Surprisingly, Annie Quirt, the apparently insignificant neurotic from the first story, emerges as the major focus of the first half of the book. In “The Tryst” we see her involved with another married man, he a solid responsible citizen, she a slangy, vulgar, and spontaneous young woman. We see their obvious attractions to the opposites in one another, and we begin to understand that Annie has so many involvements, especially with men already attached, perhaps just because she fears that leap into real intimacy. In “The Tryst” her lover daringly takes her home, and something in that moment — some echo of her past? a realization of who he really is? an awareness that she is perhaps being used to defile a marriage bed? — leads her to a suicide attempt. In “Eye Witness” we hear the voice inside her that stands apart and criticizes all that she does, the part of her that, as a doctor once told her, has a terrible self image and tries to live up to it. In “Sentimental Journey” she has a disastrous reunion with a friend from her Ann Arbor days. It is not until “Walled City” — Annie is thirty-four — that she realizes she has been seeking to fulfill her poor self image in her long series of love affairs, trying to define herself by what others see in her. She sets out, in the solitude that she discovers in Quebec City, to discover another part of herself.

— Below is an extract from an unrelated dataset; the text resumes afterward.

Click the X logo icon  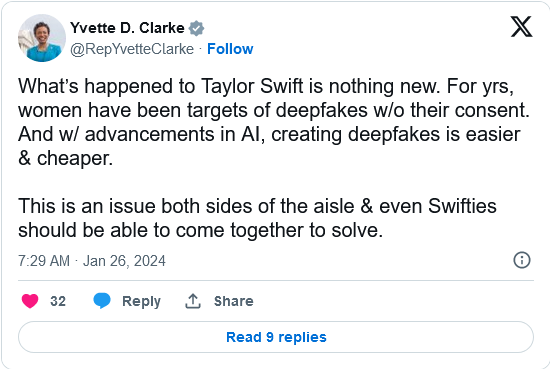521,26
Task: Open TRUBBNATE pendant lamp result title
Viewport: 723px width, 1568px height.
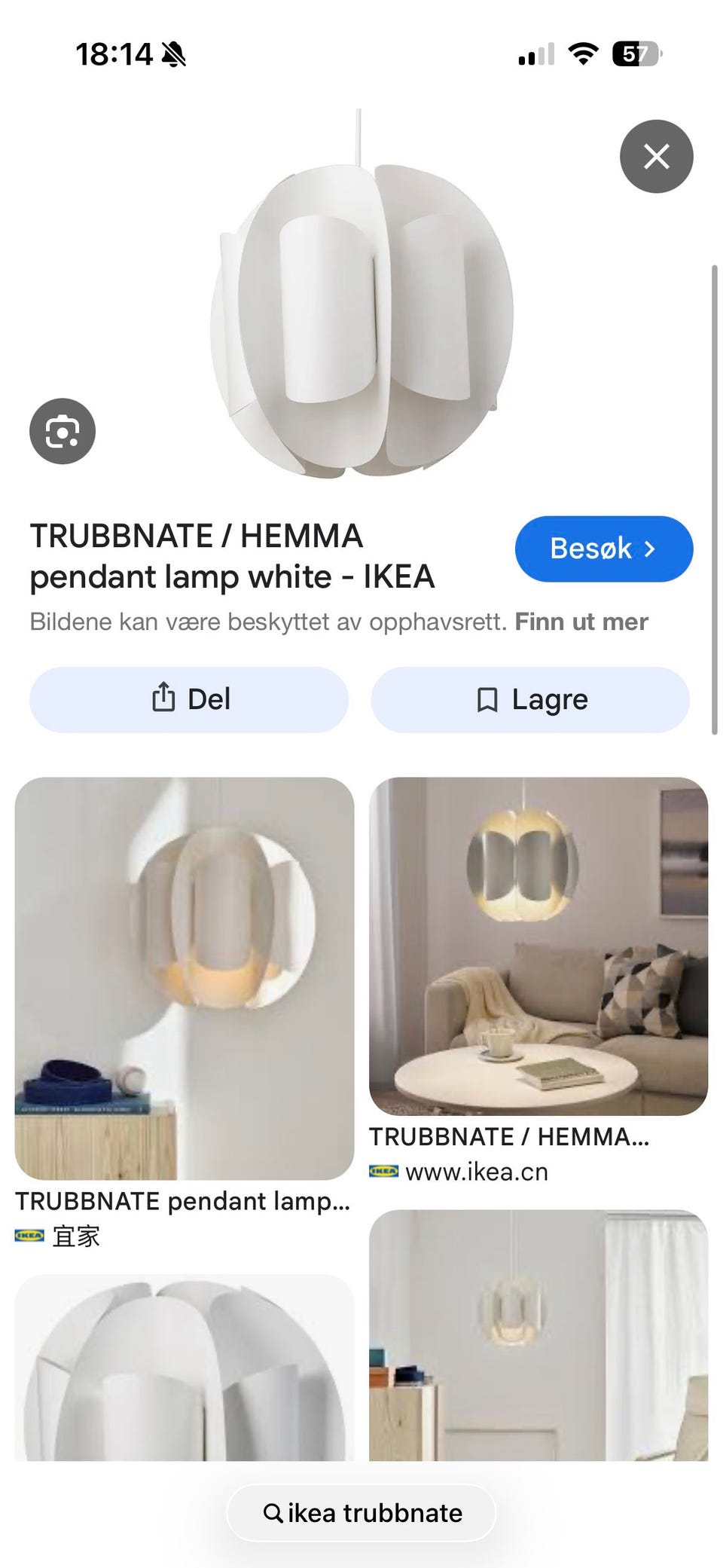Action: coord(182,1201)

And though in this story she does have a love affair, with one more in that series of men who have really been just one man, at the end of the story — and it is a suitable conclusion for the whole series — he knocks on her door, and she does not answer.

None of these stories as a single piece is as impressive as the whole; it is the changes in these characters that take place through time that are most moving. Thus by far the most successful work is the last one, the title piece, a novella that follows two couples from a graduate party in 1960 — Annie Quirt, the tall striking red-haired art major, is there — through their careers into the mid-seventies. The story idea is almost banal: two couples start out as close friends and take opposite paths, one man entering the corporate world, the other an academic career, one woman raising a conventional family, the other drifting into drugs, open marriage, eastern religions, the human potential movement. . . . What is remarkable, again, is not the idea of the story, but just that Oates gets all the details right. These people seem to be our friends, whom we knew so many years ago on campus and gradually lost track of. Both roads taken, in this case, lead to similar sad ends, people continuing to look for the career that will have meaning, the love affair that will work. A couple at the end feels great excitement and possibility in one another’s presence, but they have been burned many times, and they back away wondering. . . .

Like our own lives, these stories also have their unaccountable surprises. The most pretentious and pompous of all the people at that early party winds up as a famous novelist, with a National Book Award to his credit. And toward the end of the story we stumble across a fact that gives us a kind of glow. “Well, there was Annie Quirt; evidently she had a one-woman show at a gallery in Chicago this past winter . . .” Ah, Annie. We’d lost track of her. How nice to hear it. She made good after all.